THE RECORDS:
'''

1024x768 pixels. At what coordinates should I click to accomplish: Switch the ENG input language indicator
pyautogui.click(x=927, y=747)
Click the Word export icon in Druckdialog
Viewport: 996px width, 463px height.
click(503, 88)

'''

INSTRUCTION: Copy these entries word for word, keeping every line as it appears.

SOLUTION TO THE PROBLEM:
1024x768 pixels. At what coordinates should I click to accomplish: Switch the ENG input language indicator
pyautogui.click(x=927, y=747)
Click the Word export icon in Druckdialog
Viewport: 996px width, 463px height.
click(503, 88)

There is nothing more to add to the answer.